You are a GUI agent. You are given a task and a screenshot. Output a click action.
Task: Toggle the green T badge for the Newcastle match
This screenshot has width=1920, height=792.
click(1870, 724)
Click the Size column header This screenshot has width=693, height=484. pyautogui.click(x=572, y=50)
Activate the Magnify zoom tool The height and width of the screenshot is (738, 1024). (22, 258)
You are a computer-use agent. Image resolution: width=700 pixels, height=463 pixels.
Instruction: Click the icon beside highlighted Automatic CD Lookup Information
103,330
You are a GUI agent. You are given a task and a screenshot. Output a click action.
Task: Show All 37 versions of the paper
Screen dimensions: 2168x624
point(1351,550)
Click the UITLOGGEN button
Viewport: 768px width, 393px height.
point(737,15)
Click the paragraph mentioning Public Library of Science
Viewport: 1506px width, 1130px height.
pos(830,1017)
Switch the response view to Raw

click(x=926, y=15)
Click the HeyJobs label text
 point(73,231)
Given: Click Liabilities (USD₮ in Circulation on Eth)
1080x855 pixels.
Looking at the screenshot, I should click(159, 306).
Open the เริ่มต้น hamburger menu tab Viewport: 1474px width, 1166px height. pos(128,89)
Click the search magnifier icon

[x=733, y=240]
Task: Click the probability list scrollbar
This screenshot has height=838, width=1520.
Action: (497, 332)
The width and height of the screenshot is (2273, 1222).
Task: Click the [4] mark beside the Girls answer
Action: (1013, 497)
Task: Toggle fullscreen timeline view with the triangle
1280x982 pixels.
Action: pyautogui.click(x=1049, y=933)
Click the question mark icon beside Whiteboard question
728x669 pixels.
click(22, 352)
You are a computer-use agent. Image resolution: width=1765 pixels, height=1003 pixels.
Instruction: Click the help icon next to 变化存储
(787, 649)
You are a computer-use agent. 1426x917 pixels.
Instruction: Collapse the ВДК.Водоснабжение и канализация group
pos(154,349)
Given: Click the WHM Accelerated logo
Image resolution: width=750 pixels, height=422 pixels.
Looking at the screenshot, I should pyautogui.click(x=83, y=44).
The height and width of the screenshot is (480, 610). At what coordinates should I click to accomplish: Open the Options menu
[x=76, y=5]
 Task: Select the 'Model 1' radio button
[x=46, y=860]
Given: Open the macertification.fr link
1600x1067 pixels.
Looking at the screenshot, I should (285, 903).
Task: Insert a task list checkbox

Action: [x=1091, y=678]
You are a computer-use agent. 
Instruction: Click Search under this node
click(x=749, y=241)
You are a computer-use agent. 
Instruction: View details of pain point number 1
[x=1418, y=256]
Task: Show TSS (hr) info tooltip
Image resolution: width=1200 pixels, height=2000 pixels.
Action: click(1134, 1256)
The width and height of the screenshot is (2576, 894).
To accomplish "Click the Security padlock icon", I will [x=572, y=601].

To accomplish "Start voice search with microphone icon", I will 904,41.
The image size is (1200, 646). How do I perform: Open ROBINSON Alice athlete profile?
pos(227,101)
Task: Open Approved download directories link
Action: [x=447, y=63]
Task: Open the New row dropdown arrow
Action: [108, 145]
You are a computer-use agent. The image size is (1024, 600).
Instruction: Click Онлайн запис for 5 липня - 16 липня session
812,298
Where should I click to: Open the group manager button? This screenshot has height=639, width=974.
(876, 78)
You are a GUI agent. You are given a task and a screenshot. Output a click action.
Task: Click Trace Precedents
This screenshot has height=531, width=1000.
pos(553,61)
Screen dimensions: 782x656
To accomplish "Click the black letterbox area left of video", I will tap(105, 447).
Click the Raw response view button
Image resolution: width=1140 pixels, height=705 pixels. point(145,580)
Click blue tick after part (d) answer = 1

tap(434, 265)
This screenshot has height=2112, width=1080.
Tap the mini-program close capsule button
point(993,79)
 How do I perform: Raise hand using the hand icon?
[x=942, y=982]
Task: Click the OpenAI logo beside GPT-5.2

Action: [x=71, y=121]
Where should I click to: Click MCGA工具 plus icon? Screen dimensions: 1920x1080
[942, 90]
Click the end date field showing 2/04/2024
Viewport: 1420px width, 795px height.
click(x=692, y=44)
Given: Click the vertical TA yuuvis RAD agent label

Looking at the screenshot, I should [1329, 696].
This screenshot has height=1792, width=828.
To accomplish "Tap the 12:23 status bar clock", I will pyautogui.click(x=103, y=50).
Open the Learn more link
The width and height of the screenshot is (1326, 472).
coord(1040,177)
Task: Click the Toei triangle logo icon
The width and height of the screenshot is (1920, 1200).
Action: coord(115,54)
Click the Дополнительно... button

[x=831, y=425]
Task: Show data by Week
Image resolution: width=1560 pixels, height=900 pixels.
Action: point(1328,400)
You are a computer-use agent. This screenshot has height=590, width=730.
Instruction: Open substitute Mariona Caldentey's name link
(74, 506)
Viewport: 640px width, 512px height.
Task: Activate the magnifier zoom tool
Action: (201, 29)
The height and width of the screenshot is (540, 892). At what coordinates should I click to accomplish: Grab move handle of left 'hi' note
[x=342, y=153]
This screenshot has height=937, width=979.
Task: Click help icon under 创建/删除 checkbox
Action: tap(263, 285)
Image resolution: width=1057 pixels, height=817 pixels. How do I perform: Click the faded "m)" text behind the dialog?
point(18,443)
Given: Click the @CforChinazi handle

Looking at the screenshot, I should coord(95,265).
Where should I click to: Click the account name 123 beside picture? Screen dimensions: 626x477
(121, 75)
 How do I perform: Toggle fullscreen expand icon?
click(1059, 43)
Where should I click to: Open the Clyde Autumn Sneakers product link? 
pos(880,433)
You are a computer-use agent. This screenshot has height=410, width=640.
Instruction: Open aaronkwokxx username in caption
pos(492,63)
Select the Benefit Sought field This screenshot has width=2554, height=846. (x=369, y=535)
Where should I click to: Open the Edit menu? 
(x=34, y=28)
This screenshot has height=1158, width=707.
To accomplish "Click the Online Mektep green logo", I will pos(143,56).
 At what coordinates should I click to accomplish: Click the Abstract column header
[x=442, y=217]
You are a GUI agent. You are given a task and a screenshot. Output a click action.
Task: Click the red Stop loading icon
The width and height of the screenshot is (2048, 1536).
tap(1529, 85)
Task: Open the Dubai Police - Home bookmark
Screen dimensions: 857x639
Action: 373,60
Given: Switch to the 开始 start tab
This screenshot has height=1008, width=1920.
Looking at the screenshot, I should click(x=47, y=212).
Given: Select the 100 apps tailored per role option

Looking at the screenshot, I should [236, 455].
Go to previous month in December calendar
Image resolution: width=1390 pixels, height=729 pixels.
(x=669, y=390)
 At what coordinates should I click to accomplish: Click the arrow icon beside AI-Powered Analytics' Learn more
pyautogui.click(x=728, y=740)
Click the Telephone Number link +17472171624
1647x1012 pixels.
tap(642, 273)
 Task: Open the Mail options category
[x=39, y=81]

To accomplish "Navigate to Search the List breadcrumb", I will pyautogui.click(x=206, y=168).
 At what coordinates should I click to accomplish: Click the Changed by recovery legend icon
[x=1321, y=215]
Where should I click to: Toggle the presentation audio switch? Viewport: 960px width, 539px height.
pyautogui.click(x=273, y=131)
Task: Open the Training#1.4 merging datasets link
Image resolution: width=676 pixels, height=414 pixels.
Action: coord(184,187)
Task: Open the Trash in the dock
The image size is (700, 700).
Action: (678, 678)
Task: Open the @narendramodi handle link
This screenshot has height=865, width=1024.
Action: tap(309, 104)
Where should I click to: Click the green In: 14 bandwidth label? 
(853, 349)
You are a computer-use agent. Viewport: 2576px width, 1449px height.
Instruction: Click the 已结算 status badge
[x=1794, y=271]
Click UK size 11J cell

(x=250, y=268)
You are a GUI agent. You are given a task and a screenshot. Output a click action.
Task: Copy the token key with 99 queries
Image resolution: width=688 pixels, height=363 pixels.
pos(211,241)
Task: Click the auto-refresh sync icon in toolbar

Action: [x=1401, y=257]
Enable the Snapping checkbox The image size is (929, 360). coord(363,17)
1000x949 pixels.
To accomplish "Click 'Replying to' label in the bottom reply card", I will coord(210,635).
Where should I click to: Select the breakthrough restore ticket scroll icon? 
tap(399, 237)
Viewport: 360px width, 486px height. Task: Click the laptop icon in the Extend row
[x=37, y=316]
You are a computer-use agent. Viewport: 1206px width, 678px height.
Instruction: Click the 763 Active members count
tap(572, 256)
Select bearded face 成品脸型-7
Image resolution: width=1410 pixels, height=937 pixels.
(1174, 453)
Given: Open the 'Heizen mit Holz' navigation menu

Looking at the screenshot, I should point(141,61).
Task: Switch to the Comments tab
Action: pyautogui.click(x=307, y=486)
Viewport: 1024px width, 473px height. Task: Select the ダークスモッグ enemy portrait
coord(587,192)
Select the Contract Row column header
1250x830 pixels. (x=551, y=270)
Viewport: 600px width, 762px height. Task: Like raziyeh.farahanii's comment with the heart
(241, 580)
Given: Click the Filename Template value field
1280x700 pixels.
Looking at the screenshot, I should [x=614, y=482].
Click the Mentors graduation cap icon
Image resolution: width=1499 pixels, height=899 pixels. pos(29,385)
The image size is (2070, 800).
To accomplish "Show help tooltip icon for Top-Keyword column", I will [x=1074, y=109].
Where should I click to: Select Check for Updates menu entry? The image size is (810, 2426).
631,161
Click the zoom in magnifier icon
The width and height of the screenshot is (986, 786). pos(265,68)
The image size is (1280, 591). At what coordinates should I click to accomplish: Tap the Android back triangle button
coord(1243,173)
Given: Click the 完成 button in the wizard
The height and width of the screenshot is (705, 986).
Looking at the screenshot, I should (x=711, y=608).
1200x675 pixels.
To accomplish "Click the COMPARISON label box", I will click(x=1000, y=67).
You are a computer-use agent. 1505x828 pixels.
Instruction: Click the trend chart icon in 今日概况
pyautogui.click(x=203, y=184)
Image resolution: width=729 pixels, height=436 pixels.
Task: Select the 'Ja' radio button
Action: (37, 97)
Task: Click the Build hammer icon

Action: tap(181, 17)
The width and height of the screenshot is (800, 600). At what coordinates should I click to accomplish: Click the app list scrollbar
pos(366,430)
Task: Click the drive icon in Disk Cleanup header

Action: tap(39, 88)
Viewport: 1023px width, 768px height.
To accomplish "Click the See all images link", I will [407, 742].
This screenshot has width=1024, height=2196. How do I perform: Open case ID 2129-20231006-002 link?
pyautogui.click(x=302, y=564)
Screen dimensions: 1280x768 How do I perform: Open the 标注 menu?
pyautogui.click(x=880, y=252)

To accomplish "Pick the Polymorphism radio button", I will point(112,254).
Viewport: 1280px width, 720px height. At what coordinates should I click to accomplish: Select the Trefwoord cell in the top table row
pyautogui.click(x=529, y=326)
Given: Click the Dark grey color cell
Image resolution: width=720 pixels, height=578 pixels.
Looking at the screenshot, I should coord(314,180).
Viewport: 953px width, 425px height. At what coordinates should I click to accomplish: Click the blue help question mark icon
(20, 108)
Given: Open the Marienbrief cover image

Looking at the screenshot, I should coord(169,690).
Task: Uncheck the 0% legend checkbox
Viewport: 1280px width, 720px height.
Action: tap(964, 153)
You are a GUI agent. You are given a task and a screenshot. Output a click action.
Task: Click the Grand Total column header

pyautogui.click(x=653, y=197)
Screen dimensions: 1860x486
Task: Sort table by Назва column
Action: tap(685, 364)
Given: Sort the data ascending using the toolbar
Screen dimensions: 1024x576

● **EXERCISE**
All that is wanted is the number of lines in the records that include the string "tooltip".

● **OUTPUT FOR THIS EXERCISE**
2